Susan Ireland (Grinnell College)
Representations of the Banlieues in the Contemporary Marseillais Polar

It has often been observed that the topography of the polar reflects the social and political concerns of its day. Since the world of the polar is also a fundamentally urban one (Reuter 66), it is not surprising that the banlieues occupy a prominent position in many recent works. Although most literary and cinematic works dealing with the banlieues are set in Paris, a significant number of works depicting the quartiers nord of Marseilles have appeared in recent years. As Mireille Rosello has observed, many of these works portray a multiracial, multiethnic Marseilles whose hybrid origins are inscribed in the foundational myth of the city. In this paper, I propose to examine the ways in which the conventions of the polar are used to addresses issues related to the quartiers nord in the work of Jean-Paul Delfino, Jean-Claude Izzo, Philippe Carrese, and Daniel Saint-Hamont. After a short discussion of banlieue-related crime as a theme in the media and in novels by authors of immigrant descent, the first part of the paper will focus on the sympathetic portrayal of the quartiers nord and on the presentation of those who threaten the multicultural identity of Marseiles as the true criminals in the polars.
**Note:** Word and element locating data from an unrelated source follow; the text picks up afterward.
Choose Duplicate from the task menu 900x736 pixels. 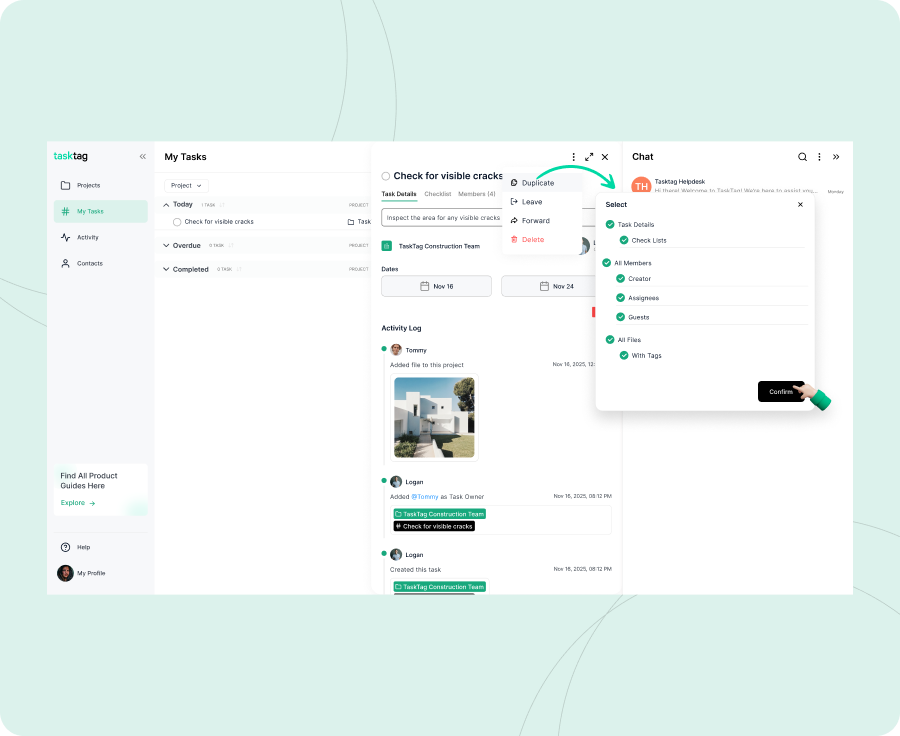pyautogui.click(x=538, y=183)
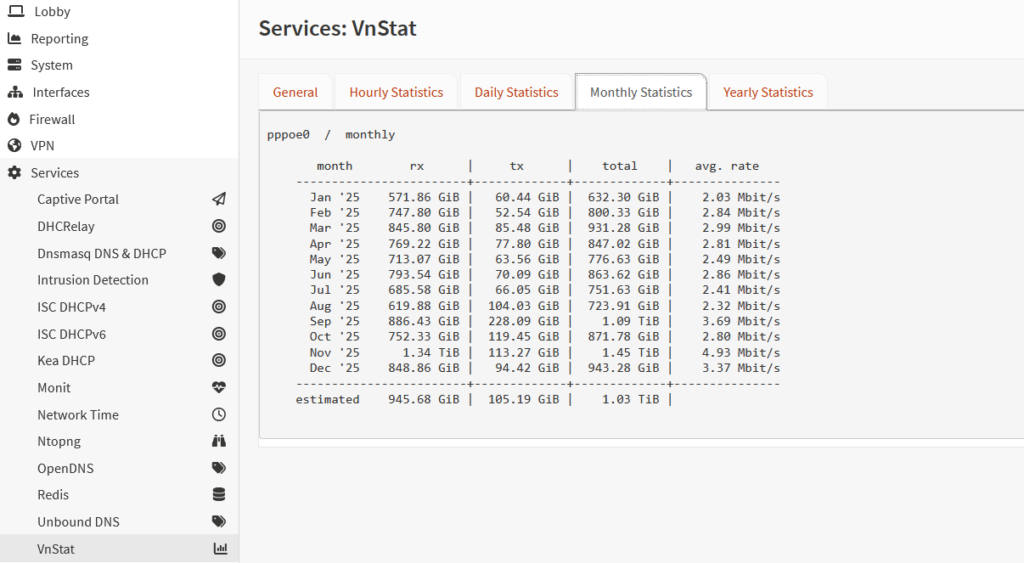Click the Ntopng binoculars icon
This screenshot has height=563, width=1024.
(219, 441)
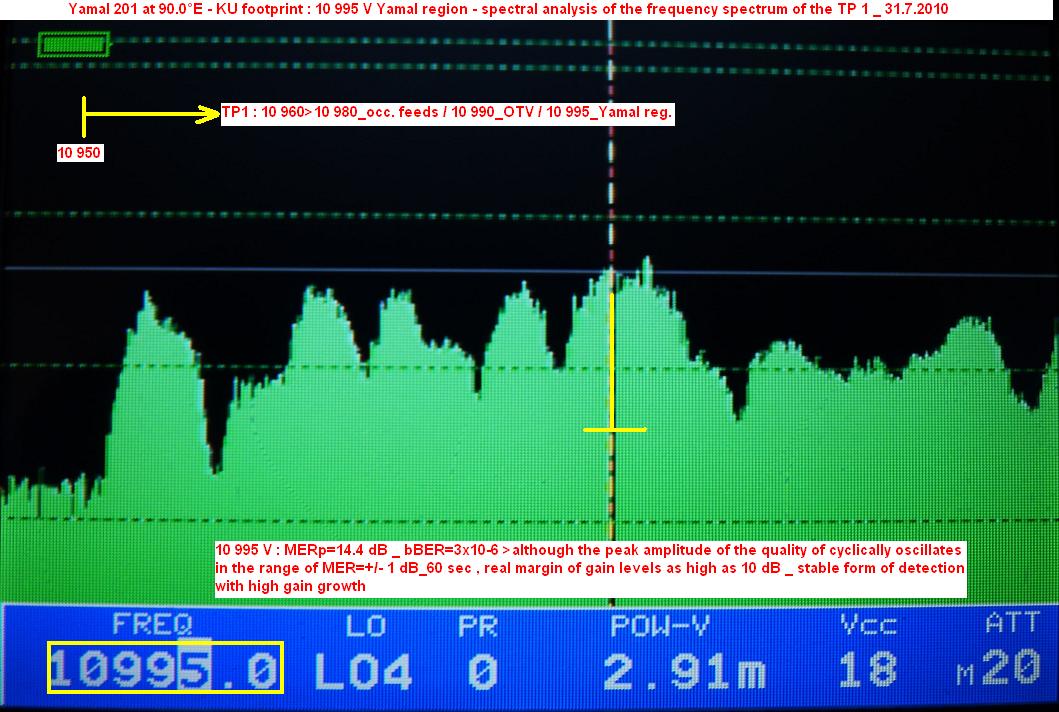
Task: Select the 10 950 frequency label
Action: [x=80, y=153]
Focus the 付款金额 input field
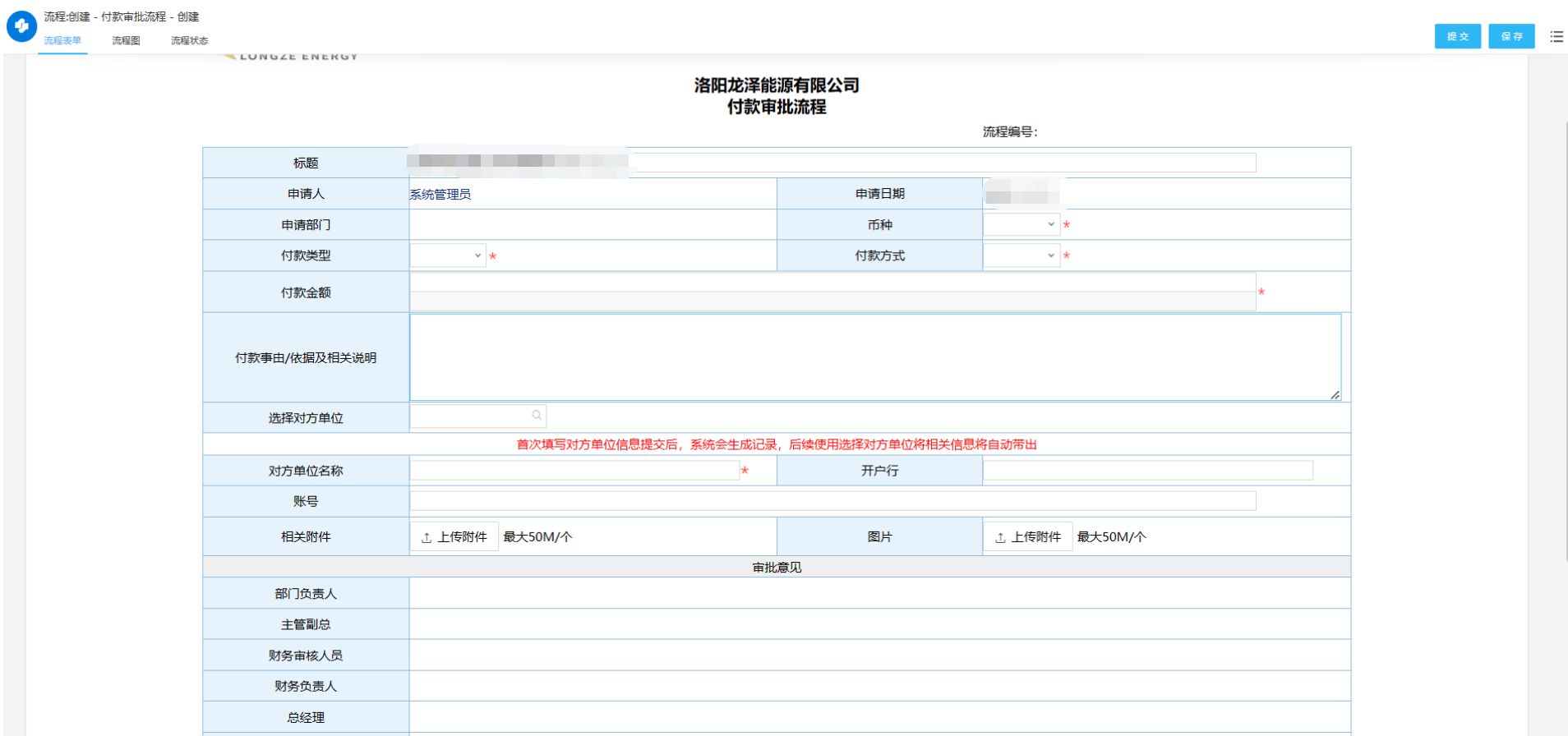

In particular, it will demonstrate how the depiction of a battle over the future of the city opposing two fundamentally different visions that of a pluralist Marseilles, in which the banlieues have an important role to play, and that of a right-wing anti-immigrant regime serves to encourage the reader not to look at the banlieues through the distorted prism of cliches and media reports. The second part of the paper will examine what appears to be an emerging shift towards a consideration of the banlieues in a more global arena. In Chourmo, for example, Izzo uses a subplot involving militant Islamism in order to explore the question whether the quartiers nord could become a breeding ground for soldiers of God, while Saint-Hamont s Le jour de l AVd, a post-September 11 banlieue text, makes the quartiers nord the center of an international terrorist plot.